There is a lot of incredibly weird shit on YouTube. You probably know that. But some of the particularly weird shit I’ve been looking into recently is the “extreme eating” community. These are people who make it their thing to eat very large amounts of frequently gross and occasionally inedible substances in a short amount of time for the entertainment of their fans. There’s a shockingly large community of these people who spend time trying to one-up each other with how big a fool they can make themselves seem. With the knowledge that I’m writing about this soon after our friend Dave blended a meat pie into a donut on this blog, here are some of the biggest names in this carnival of foolishness:
Furious Pete is probably the most accomplished of YouTube’s extreme eaters. Purportedly he used to be an anorexic, and bounced back from it in the most absurd possible way – by eating plates of food designed for six people in under three minutes:
Though Furious Pete has had some truly impressive eating “achievements,” where he really shines is his form. Pete takes to his meals like what I can only describe as a hungry hungry hippo, frantically (furiously?) face-charging his food as though he’s trying to devour it and knock it unconscious at the same time. He won’t pause to savour anything, because enjoying your meal is for chumps with less that 800,000 subscribers.

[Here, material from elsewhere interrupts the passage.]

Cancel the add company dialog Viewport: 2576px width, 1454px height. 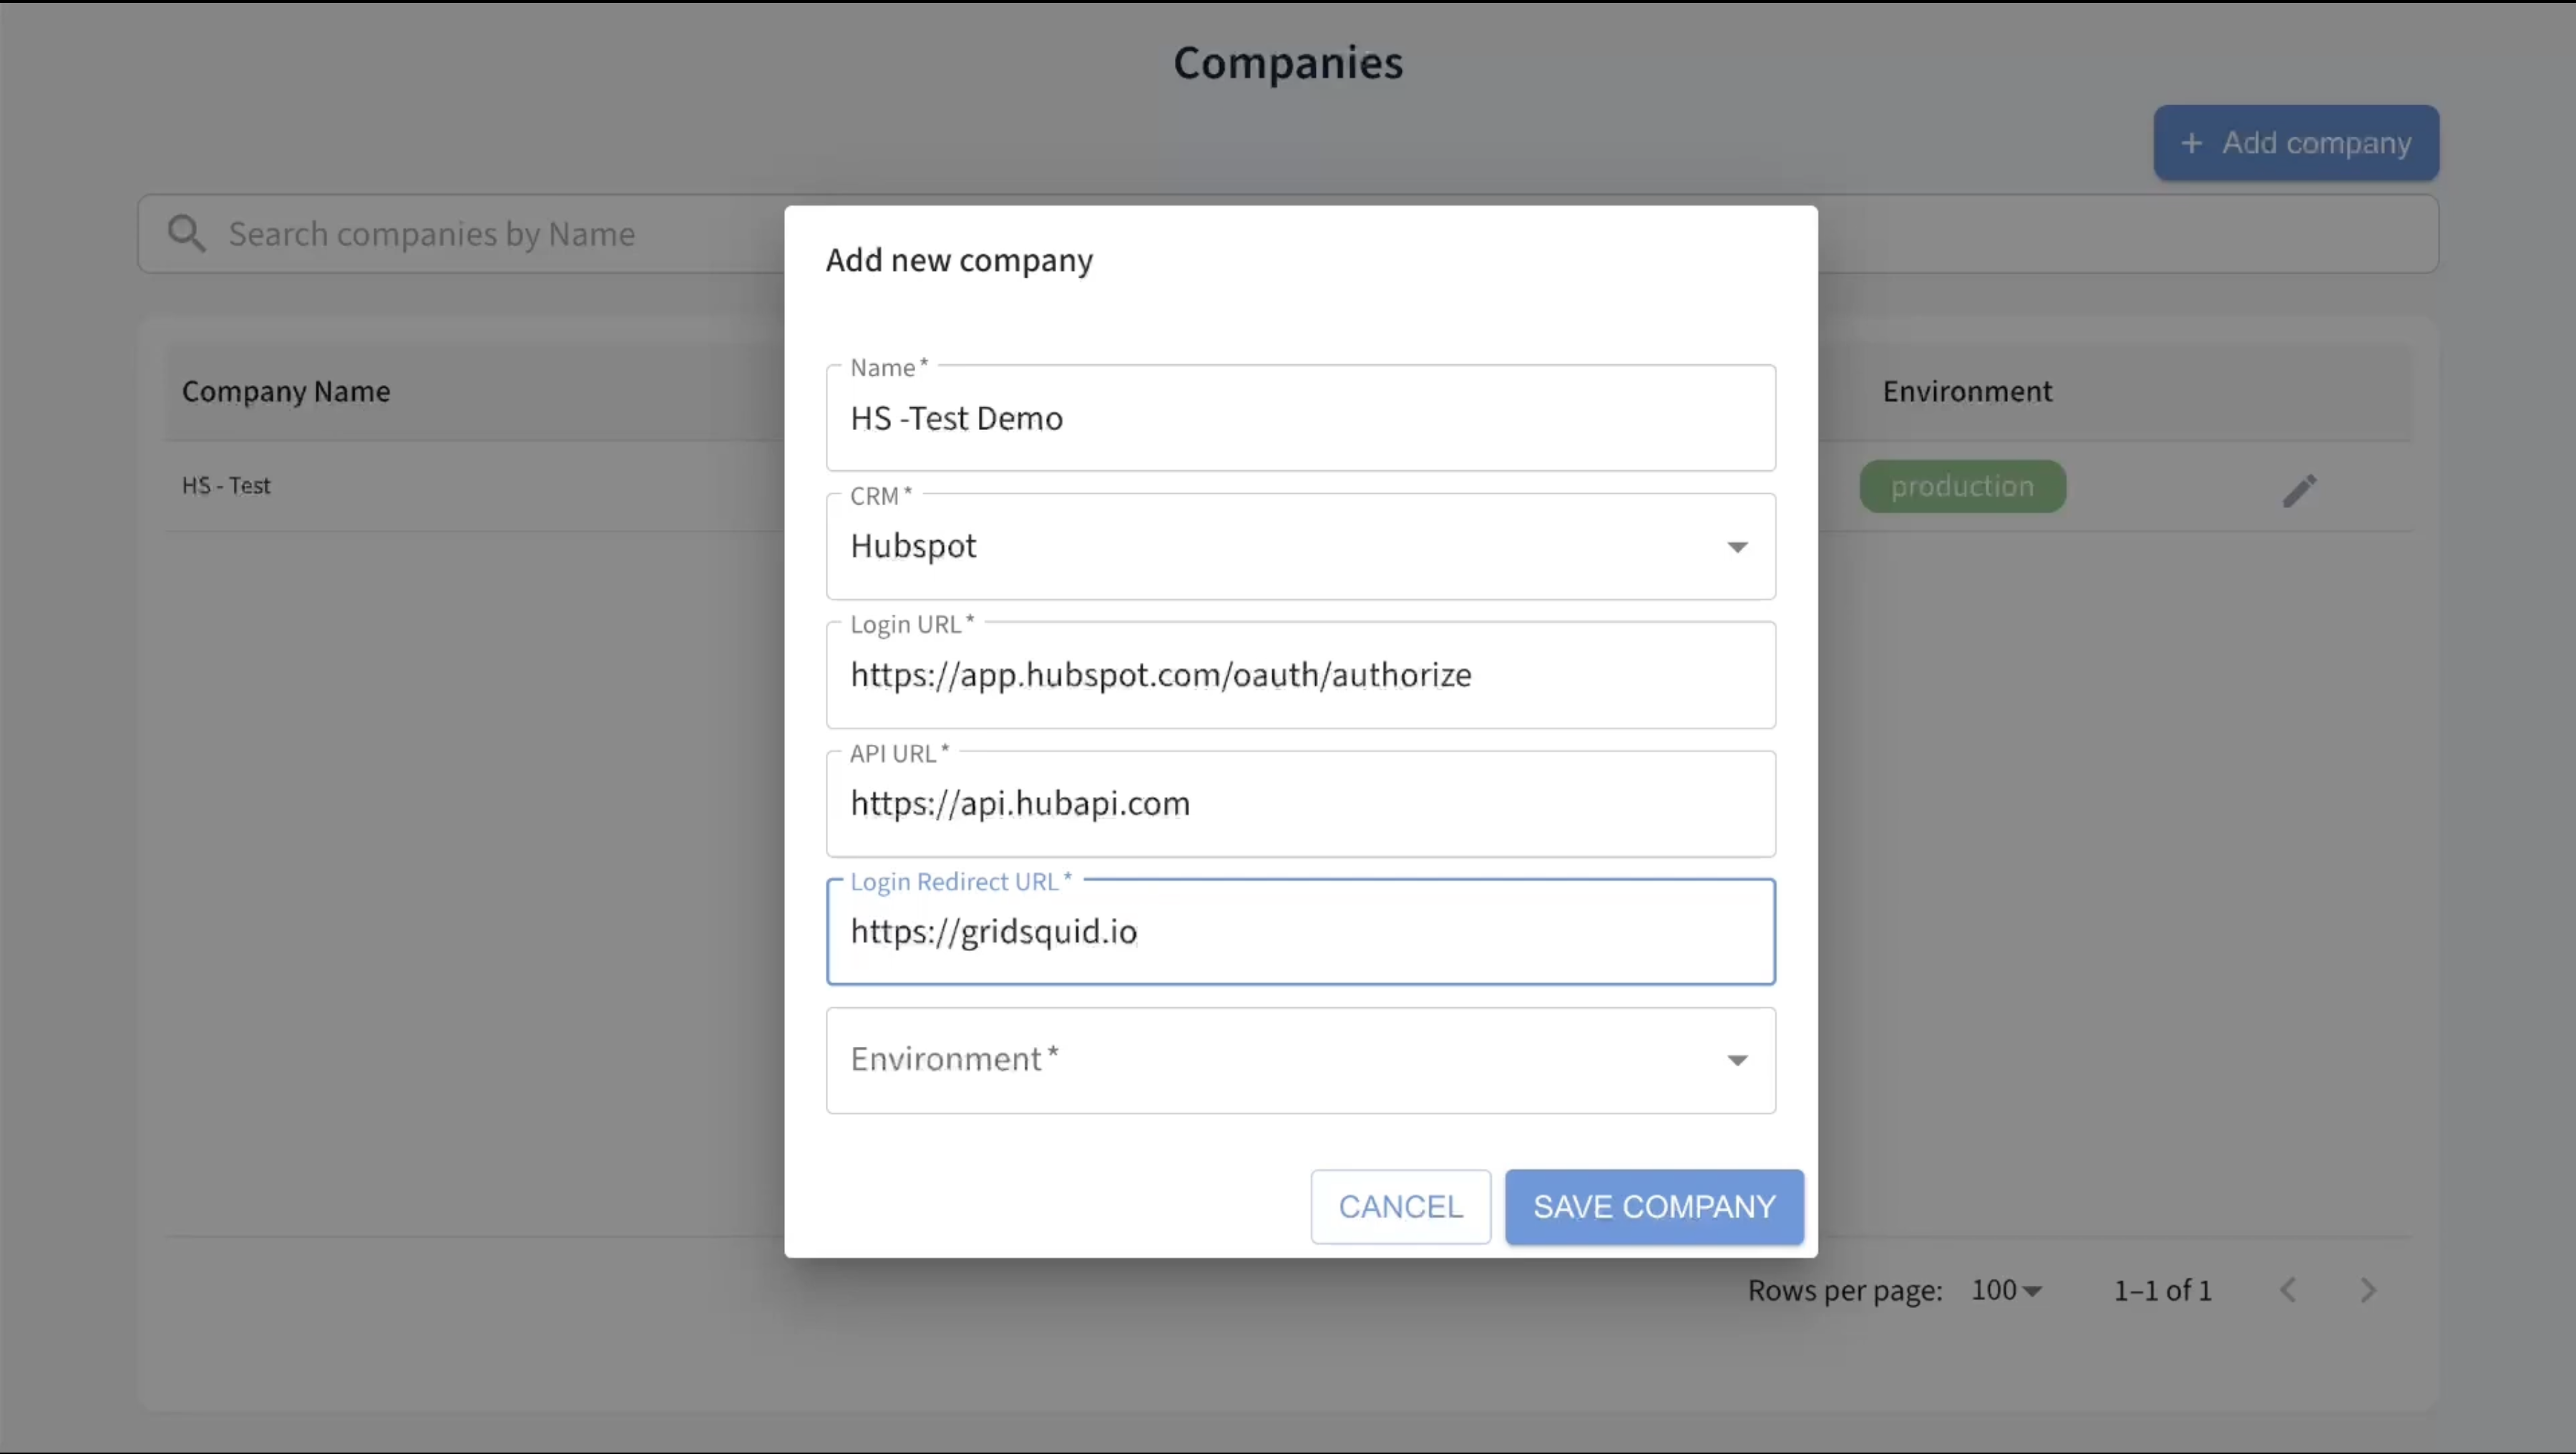point(1400,1207)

How does he retain his muscular physique while consuming enough calories to give a man seven simultaneous heart attacks? Apparently he eats so much so fast that his body doesn’t have time to digest it, so sometimes he just poops entire food items. No word on whether he eats them a second time, but I’d like to suggest it would be wasteful if he didn’t.
Remember that story that went viral recently of that snake that ate a crocodile? They can do that because they can eat like 40 times their own body weight or something stupid. You know what else can do that? This unbelievable fucker:
Matt Stonie is a scrawny little Asian guy who literally defies physics on a regular basis. How it is that he can fit portions of food heavier than his entire body inside himself without both his eyeballs popping out like champagne corks is anybody’s guess.
All I’m saying is, if you have this guy around for pizza, you might want to make sure you don’t split the bill evenly.
The L.A. Beast is the dudebro of the extreme eating circuit, with his cap on backward and a face so punchable it’s as though Ryan Reynolds and Shia LeBeouf had a man baby. What’s fascinating about the L.A. Beast is that he’s just not very good at it, so you’re not really watching a feat of extreme eating so much as you’re watching a guy shovel garbage into his mouth while he complains about it and then, more often than not, cries, throws up and asks to be taken to the hospital:
The Beast’s specialty isn’t necessarily eating large amounts of food, just really stupid food that he knows he can’t handle, like entire fist-sized lumps of wasabi, or that time he ate a whole bag of those Haribo gummi bears that are supposed to give you explosive diarrhea.
Or hey, ever wanted to watch a guy eat a cactus? The Beast wasn’t having any of that bullshit. That’s why he ate two cacti instead.
Of course the highlight of his career was when his dad told him that if he didn’t get a job or at least stop vomiting all over the floor every day, he’d kick him out of the house. The Beast responded by deliberately vomiting all over the inside of his dad’s car like the mature man that he is. We’re sure they had a good laugh about it together later.
Shoenice is the dark horse of the extreme eating crowd, the Sith Lord of whom nobody will speak his name. Suffering from an obvious case of brain damage from all the drugs he takes, or all the crap he swallows, or more likely a combination of the two, Shoenice is barely capable of coherent speech. But he is capable of swallowing a whole tube of painter’s caulk:
It’s not enough that Shoenice is basically a human garbage truck, but he gets away with eating things that are literal poison. I once ate a chocolate bar that I found under the computer desk and I had to go lie down for two days. Shoenice eats a bottle of shampoo and doesn’t even blink.
It’s likely that he owes his intestinal fortitude to a galvinised liver after years of over-drinking that would make an Irishman weep, and that’s how he can slam a bottle of 190 proof Kentucky moonshine:
Shoenice is probably the best example of how YouTube stardom leads inevitably to human tragedy. Like the P.T. Barnum freak shows of yesteryear, one day you’re entertaining astonished onlookers with some curious talent you’ve discovered, and before you know it, you’re staring forlornly into the camera with the expression of a Guantanamo inmate as you stammer out the line: “So anyways, everyone’s been requesting me to eat a sock.”
I’m sorry, Shoenice. We have failed you. Society has failed you.